◆ **Aim of the exercise**: When the string "computer" occurs in a line of the records, show that line.

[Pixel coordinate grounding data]
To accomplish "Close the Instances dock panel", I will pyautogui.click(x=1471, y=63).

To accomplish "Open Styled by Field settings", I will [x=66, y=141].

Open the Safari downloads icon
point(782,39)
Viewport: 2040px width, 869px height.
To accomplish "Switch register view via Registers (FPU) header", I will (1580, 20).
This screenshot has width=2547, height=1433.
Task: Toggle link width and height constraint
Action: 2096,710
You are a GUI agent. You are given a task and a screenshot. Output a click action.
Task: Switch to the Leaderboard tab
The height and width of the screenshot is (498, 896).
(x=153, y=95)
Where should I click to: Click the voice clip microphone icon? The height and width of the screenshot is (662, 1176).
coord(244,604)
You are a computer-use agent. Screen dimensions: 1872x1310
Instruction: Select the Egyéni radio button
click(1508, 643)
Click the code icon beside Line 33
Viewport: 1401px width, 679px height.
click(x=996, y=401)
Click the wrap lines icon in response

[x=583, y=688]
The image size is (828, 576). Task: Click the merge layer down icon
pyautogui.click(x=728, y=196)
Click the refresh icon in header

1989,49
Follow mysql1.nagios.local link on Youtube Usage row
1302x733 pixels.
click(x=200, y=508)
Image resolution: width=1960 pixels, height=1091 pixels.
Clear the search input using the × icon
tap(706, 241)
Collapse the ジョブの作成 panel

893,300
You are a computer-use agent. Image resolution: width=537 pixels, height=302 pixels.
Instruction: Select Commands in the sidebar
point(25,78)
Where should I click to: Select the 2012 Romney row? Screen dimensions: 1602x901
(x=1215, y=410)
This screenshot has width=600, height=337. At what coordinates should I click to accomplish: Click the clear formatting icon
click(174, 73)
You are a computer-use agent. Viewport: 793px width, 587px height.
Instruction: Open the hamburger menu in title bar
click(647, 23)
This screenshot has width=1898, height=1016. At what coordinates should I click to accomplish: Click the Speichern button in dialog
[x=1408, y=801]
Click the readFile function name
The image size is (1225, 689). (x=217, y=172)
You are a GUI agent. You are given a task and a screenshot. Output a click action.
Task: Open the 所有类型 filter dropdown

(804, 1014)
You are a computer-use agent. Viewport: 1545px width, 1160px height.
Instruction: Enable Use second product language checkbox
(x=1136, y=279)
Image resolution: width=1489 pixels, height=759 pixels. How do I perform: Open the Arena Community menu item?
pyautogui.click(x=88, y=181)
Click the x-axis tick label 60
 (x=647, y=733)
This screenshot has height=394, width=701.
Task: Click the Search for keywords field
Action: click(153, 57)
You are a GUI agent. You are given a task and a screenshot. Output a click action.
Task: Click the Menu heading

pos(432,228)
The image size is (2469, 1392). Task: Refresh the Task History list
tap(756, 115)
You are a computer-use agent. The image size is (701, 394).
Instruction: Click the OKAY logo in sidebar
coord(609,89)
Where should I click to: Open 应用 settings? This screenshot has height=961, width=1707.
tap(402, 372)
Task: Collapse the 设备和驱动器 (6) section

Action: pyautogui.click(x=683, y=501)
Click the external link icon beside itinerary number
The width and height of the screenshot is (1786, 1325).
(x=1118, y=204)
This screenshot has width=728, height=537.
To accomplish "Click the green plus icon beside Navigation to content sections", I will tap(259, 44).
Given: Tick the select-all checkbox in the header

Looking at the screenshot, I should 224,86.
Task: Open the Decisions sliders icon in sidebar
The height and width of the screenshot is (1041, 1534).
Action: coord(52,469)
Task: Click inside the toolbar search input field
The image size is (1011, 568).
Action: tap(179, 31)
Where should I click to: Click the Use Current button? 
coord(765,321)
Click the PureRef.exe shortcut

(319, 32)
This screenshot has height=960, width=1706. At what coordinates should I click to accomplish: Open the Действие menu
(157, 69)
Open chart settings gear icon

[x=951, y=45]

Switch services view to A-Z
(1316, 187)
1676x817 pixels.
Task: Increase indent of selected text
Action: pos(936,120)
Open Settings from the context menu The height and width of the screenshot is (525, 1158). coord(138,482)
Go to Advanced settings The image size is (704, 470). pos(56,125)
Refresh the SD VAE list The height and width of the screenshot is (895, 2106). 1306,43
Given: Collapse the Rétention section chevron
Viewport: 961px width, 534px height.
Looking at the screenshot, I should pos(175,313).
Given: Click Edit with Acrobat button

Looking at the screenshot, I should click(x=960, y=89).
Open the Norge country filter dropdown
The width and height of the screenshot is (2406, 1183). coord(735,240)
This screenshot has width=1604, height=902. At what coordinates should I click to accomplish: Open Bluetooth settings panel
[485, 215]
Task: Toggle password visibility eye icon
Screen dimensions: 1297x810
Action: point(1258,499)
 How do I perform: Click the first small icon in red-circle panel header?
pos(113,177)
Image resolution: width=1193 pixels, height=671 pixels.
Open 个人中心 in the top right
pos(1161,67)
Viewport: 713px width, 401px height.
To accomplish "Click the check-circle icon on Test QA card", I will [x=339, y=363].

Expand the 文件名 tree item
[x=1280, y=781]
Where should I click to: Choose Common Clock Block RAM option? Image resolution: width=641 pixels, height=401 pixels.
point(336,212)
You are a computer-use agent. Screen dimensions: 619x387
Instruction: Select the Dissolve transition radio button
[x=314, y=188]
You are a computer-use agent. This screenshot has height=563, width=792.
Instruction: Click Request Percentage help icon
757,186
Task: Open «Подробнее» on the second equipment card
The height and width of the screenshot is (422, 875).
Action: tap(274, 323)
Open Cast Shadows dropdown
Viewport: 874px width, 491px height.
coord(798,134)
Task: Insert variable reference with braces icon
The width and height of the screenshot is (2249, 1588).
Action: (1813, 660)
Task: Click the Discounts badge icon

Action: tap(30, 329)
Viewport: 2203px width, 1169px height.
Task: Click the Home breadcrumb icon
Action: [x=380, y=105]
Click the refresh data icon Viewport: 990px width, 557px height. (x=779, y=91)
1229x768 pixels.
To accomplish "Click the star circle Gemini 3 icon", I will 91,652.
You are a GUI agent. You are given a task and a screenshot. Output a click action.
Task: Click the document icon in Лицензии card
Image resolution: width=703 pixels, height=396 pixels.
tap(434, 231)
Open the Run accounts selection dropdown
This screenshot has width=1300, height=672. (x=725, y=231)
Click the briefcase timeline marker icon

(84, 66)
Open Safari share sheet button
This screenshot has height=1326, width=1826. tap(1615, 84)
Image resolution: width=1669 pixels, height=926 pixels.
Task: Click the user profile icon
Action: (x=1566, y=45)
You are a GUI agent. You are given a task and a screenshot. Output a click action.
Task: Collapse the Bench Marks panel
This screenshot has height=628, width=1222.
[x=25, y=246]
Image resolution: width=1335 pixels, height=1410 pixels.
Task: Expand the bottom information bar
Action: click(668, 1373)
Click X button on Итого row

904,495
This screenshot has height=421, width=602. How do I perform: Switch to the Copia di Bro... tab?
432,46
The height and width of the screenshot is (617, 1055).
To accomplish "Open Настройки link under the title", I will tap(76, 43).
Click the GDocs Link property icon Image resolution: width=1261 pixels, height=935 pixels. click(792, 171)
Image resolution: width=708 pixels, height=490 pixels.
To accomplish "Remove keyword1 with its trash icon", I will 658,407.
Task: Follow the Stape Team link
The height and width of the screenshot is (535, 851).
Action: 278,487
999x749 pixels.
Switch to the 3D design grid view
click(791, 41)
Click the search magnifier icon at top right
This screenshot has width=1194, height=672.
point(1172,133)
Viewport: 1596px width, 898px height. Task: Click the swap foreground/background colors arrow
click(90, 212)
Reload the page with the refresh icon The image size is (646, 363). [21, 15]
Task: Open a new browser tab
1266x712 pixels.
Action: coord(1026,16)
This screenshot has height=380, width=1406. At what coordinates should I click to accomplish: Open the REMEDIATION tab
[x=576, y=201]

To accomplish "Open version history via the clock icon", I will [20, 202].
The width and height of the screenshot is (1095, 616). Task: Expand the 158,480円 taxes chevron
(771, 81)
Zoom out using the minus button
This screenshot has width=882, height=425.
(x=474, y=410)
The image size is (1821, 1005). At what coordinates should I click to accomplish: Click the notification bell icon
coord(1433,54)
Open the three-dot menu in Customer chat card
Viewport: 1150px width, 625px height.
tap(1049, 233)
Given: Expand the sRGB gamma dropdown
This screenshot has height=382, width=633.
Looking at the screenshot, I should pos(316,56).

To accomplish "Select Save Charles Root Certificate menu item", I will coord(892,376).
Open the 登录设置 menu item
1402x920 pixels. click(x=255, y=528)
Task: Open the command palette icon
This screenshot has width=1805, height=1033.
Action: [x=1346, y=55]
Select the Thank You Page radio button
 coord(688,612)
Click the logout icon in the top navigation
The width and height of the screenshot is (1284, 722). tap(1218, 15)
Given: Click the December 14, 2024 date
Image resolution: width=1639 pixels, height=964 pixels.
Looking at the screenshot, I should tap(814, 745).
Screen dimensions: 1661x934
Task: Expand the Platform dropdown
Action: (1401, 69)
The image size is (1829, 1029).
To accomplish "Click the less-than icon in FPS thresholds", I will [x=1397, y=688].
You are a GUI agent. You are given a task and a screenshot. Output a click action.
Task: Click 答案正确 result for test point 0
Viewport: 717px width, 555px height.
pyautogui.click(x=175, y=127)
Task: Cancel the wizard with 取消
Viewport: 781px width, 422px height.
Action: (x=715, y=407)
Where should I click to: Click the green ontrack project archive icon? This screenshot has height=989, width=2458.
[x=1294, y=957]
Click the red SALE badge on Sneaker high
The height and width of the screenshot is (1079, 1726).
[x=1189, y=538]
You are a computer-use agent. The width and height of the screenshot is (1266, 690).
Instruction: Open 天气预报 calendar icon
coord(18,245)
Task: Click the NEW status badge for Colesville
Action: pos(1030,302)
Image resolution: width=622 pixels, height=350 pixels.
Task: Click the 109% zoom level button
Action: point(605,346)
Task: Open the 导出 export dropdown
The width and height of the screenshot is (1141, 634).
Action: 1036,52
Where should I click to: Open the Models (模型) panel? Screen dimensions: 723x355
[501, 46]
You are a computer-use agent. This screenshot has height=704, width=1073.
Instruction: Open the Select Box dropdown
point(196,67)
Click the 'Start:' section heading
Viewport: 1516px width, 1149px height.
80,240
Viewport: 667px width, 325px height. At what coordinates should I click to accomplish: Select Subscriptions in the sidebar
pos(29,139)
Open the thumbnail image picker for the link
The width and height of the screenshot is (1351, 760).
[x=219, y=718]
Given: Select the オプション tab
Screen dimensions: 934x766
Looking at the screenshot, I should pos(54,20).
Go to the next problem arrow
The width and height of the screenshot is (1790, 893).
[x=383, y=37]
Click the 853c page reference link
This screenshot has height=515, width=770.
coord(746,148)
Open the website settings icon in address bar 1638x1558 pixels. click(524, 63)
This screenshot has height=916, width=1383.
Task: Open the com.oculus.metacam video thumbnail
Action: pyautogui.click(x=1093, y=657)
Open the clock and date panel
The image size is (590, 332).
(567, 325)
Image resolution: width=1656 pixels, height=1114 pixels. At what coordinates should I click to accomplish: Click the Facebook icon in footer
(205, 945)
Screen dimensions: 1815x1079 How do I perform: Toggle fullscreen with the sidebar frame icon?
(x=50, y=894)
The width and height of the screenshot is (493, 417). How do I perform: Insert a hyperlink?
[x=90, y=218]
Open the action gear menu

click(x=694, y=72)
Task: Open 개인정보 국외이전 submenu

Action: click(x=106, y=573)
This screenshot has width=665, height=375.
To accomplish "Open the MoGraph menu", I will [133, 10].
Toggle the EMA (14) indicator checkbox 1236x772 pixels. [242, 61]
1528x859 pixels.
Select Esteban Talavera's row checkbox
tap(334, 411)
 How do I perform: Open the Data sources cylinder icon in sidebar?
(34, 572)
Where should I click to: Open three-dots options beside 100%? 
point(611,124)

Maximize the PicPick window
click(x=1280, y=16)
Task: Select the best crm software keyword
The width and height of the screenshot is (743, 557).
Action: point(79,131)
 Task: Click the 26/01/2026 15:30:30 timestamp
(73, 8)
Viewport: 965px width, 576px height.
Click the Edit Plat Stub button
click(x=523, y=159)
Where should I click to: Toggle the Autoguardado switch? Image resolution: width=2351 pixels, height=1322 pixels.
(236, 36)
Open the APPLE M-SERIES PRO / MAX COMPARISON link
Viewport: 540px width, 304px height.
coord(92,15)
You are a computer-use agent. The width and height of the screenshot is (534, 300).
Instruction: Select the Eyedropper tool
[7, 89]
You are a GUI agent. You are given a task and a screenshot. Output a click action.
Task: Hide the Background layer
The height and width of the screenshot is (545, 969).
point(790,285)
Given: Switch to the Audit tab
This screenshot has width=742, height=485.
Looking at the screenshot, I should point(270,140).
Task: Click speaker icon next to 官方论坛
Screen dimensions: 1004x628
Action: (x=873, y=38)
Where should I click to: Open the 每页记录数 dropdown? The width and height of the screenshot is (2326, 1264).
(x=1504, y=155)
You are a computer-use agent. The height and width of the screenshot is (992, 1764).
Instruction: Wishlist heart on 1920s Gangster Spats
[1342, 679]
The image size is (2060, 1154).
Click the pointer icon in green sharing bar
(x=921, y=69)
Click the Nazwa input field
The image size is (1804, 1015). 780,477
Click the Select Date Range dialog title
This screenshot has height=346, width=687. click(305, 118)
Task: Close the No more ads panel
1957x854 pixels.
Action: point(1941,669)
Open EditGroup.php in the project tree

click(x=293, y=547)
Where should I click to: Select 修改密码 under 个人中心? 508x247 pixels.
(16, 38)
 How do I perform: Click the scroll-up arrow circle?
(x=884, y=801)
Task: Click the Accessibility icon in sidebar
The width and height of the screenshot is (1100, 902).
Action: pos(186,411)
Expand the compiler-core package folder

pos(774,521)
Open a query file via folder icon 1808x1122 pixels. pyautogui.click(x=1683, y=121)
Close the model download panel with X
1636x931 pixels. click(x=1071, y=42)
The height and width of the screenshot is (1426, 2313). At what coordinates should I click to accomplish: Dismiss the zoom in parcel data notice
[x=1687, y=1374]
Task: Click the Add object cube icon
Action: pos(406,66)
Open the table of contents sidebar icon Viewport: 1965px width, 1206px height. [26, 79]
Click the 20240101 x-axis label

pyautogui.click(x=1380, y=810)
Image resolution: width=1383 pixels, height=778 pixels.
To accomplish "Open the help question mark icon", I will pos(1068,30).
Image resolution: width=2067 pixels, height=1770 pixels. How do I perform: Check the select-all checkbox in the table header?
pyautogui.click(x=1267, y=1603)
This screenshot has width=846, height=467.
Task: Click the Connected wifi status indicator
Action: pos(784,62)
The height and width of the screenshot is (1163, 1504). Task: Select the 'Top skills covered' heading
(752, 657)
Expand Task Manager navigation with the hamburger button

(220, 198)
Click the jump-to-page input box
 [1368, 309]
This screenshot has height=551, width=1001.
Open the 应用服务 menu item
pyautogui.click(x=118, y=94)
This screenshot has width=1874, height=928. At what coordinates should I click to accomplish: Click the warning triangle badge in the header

◆ **Exercise response**:
You are a computer-use agent. Screen dimensions: 1872x1310
You are a computer-use agent. Image resolution: width=537 pixels, height=302 pixels.
You are a computer-use agent. Viewport: 793px width, 587px height.
You are a computer-use agent. Viewport: 1545px width, 1160px height.
You are a computer-use agent. The image size is (701, 394).
You are a computer-use agent. Screen dimensions: 619x387
You are a computer-use agent. This screenshot has height=563, width=792.
You are a computer-use agent. The width and height of the screenshot is (1266, 690).
You are a computer-use agent. This screenshot has height=704, width=1073.
You are a computer-use agent. The width and height of the screenshot is (534, 300).
You are a computer-use agent. The height and width of the screenshot is (992, 1764).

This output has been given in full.